[▼ Expand/shrink] ACS Mini-Grant Awarded
[▼ Expand/shrink] Outreach Activities This Summer
The Dayton Section of the American Chemical Society continued for a second year an effort aimed at engaging middle and high school students in the Greater Dayton Area from rural and urban school districts in Chemistry and Chemistry Related Activities. By forming a partnership between the Dayton Section of the American Chemical Society, its affiliate universities and local school districts, a science based network is being created for these young learners to seed further science based inquiries in these students and connect individuals with an interest in science at all levels of education (middle/high school students, college-aged students, district educators, and university professors and researchers) from all backgrounds (urban, rural, low income and affluent) in engaging chemistry activities.
This summer, faculty from the Department of Natural Sciences at Central State University (CSU) facilitated two separate outreach events with incoming and current middle school students from neighboring school districts. A precipitation experiment was performed by students in groups of two which demonstrated the chemical reaction between the reactants of sodium bicarbonate and calcium chloride to form products. One product was the solid precipitate known as calcium carbonate, while the other products were sodium chloride, water, and carbon dioxide. By writing about the chemical reaction and the formation of a precipitate, these students gained experience writing about topics in chemistry. Those middle schoolers with the top writing assignments from each event were awarded a Texas Instruments TI-36 scientific calculator as a prize based on their written hypotheses and conclusions about the chemistry activity.

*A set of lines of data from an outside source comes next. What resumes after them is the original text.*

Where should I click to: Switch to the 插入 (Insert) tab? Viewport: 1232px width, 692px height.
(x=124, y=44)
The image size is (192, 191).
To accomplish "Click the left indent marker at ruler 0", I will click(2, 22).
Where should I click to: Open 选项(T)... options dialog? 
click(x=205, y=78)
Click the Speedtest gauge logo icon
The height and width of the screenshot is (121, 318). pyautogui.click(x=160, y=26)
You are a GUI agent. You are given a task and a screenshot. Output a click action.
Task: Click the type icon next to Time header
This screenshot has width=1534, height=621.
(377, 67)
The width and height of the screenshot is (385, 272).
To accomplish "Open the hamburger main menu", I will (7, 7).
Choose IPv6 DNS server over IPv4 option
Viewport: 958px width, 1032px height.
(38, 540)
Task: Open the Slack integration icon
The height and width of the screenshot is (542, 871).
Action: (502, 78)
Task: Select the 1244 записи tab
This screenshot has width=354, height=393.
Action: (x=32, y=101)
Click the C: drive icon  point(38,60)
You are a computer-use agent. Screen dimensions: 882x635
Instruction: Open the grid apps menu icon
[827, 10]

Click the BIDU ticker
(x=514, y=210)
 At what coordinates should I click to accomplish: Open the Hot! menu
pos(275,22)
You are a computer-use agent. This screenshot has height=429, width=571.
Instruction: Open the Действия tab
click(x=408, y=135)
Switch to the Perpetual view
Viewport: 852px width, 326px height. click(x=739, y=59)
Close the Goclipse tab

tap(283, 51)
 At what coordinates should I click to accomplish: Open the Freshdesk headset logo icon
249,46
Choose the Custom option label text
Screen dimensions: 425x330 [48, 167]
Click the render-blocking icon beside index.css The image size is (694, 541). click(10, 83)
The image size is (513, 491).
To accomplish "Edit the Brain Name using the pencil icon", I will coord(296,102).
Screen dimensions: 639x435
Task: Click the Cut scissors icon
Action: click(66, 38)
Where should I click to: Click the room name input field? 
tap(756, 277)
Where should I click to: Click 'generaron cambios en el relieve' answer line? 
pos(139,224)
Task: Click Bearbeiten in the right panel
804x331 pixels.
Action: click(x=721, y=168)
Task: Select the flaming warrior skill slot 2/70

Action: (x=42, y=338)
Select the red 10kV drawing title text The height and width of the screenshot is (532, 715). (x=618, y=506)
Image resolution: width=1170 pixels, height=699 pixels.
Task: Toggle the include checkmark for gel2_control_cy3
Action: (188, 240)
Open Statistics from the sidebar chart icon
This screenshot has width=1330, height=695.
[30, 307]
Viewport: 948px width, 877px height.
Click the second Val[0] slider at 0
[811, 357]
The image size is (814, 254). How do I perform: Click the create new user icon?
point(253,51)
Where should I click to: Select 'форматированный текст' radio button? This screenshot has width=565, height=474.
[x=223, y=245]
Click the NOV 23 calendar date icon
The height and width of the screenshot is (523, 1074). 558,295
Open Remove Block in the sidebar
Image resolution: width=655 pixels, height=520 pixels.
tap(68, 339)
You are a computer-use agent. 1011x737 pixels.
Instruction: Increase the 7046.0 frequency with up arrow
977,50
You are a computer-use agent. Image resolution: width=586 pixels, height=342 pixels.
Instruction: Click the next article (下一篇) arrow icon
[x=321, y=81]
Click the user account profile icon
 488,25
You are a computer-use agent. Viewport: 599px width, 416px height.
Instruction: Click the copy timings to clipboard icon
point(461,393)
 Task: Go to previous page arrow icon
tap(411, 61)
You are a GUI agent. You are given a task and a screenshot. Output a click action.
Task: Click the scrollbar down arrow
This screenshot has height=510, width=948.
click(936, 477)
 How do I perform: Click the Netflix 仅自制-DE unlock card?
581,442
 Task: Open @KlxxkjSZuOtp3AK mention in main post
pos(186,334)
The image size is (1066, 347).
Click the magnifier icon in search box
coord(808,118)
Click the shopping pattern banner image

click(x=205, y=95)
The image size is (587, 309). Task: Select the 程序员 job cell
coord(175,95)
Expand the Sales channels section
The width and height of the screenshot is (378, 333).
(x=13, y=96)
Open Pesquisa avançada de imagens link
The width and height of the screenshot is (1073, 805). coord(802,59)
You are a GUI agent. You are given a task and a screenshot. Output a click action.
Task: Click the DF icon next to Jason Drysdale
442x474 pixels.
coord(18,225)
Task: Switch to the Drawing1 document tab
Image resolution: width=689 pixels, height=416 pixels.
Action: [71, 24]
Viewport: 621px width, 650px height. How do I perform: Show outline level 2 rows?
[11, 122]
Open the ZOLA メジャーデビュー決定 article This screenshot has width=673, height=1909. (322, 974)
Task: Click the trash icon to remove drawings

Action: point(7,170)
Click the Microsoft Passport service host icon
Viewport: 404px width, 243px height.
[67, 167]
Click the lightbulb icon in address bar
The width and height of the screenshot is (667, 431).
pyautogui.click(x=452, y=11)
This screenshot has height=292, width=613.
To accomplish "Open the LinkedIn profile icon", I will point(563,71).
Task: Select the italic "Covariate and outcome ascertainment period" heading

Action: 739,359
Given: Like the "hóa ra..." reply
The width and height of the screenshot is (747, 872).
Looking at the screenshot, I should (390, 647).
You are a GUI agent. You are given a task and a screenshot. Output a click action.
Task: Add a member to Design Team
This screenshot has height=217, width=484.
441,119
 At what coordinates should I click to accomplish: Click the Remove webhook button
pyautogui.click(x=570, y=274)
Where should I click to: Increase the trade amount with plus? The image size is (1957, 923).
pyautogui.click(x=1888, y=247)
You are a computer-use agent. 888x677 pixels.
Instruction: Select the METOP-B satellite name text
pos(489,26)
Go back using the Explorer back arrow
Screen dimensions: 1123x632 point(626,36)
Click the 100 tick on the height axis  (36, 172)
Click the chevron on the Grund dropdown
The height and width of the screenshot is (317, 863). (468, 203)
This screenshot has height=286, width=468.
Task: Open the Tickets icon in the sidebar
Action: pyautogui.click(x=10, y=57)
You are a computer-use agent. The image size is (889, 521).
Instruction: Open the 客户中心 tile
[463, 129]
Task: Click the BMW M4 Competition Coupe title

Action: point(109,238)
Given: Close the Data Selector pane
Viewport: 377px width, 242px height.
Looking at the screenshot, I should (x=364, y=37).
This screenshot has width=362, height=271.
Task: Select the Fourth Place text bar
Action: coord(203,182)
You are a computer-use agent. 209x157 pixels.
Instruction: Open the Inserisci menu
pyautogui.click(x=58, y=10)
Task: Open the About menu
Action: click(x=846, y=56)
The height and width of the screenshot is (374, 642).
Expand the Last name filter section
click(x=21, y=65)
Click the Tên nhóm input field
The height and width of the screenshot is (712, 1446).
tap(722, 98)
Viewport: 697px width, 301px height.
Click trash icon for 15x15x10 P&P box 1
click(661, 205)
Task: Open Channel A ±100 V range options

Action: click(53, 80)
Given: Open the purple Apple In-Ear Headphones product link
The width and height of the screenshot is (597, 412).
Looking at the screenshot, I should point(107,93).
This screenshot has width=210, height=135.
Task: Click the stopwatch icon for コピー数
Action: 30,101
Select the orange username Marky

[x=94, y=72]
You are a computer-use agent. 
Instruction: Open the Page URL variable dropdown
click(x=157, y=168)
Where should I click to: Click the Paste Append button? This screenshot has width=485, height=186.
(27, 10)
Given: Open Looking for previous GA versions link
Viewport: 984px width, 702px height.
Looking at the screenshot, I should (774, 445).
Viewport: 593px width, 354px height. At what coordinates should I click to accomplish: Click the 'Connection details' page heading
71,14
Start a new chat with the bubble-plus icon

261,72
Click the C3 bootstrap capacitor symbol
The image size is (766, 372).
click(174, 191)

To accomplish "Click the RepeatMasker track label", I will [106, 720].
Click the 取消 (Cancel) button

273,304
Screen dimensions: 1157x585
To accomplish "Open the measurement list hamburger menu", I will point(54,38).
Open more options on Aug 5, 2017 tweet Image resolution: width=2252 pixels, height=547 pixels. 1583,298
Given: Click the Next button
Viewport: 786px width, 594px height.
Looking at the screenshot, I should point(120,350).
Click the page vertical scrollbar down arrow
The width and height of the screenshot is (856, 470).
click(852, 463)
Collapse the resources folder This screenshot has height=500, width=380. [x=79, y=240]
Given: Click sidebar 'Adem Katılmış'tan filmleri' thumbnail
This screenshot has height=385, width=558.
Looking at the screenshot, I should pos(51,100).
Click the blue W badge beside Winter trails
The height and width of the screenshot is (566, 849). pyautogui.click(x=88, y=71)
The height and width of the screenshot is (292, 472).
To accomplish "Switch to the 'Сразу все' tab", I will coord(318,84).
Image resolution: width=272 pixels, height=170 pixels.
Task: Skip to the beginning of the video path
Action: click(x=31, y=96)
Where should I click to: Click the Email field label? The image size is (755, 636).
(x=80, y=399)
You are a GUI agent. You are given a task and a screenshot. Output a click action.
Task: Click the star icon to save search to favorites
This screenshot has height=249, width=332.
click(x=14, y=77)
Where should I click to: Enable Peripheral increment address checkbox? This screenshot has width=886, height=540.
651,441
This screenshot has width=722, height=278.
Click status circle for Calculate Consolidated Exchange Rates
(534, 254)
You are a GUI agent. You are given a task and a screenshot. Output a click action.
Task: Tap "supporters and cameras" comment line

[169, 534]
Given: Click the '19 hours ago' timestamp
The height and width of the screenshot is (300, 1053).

In the two years since program inception, approximately 130 young minds in the local Dayton area have been impacted by these outreach efforts. The Dayton Section of the ACS is planning to continue these activities into the following year for a new series of students. The Section seeks to expand the duration of its activity from a one day event to possibly a week long camp experience. In addition to the use of funds provided by a sustaining innovative project grant (IPG) and external donations from local industry and academia, alternative grant avenues are being pursued to support these outreach efforts to inspire students in lower income areas of Dayton by supporting their secondary school with hands on learning activities of chemistry relevance.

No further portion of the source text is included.